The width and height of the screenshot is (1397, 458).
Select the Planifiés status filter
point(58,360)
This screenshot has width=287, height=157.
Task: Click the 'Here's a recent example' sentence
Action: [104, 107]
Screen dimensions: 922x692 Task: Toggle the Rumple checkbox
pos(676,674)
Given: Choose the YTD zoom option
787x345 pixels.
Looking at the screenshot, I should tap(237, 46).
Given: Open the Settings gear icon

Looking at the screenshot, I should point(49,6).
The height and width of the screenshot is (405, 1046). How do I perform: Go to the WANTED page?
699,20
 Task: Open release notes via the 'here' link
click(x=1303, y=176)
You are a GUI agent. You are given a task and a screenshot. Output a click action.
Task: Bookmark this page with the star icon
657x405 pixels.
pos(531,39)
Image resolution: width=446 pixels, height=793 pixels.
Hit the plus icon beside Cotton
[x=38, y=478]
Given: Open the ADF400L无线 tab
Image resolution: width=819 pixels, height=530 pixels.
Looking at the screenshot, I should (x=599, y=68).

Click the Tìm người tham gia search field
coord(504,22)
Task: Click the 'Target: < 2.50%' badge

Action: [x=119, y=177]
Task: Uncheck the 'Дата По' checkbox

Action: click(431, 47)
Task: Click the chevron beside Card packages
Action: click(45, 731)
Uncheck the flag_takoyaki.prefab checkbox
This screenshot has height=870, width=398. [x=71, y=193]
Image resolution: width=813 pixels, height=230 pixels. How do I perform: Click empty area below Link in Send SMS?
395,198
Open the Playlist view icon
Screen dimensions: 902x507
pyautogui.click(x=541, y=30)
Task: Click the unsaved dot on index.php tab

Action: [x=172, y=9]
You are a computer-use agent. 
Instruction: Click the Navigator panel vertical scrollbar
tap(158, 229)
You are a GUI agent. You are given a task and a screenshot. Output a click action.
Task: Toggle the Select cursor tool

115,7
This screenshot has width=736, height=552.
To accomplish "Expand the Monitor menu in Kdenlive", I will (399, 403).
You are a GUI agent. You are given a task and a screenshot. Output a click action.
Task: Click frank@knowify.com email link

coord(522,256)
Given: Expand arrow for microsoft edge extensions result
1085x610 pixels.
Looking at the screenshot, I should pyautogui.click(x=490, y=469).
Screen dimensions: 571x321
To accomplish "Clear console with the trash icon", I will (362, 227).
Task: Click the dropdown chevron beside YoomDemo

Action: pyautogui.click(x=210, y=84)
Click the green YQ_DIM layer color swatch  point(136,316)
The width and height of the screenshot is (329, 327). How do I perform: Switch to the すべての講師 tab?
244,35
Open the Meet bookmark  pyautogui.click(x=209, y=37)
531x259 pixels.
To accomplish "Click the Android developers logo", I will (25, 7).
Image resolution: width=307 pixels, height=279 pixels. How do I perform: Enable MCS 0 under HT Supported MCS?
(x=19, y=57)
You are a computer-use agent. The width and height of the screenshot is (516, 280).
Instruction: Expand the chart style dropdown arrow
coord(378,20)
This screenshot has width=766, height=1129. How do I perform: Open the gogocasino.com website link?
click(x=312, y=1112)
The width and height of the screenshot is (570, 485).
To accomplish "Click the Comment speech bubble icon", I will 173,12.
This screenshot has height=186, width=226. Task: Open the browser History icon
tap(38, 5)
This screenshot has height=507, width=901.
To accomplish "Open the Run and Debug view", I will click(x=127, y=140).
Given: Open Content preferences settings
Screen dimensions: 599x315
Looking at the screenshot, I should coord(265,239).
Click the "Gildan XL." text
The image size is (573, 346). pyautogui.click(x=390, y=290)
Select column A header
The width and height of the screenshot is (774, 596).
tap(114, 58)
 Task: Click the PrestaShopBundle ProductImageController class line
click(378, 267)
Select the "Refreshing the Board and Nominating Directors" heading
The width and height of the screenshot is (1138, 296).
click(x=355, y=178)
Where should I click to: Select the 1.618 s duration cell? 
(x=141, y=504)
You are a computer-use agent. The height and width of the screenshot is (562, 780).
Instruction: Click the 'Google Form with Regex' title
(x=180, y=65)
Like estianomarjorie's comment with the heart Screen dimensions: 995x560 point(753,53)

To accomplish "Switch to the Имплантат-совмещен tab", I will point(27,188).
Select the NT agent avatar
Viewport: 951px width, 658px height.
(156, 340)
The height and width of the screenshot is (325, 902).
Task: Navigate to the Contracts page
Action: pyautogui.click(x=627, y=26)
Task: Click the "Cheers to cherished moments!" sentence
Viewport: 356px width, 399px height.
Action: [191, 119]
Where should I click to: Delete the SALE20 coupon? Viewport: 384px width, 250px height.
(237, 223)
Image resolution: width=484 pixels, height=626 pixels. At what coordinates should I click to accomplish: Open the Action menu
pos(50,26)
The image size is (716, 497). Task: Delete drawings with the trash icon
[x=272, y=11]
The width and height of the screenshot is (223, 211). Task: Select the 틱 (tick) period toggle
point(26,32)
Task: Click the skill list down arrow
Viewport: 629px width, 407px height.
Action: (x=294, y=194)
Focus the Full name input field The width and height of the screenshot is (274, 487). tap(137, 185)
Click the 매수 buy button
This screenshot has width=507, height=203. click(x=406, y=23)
---+---
* Exercise aim *
Go through the listing above and list every line that has the word "computer".

* Response area *
You are a computer-use agent. 
You are a computer-use agent. The width and height of the screenshot is (516, 280).
You are a computer-use agent. The height and width of the screenshot is (562, 780).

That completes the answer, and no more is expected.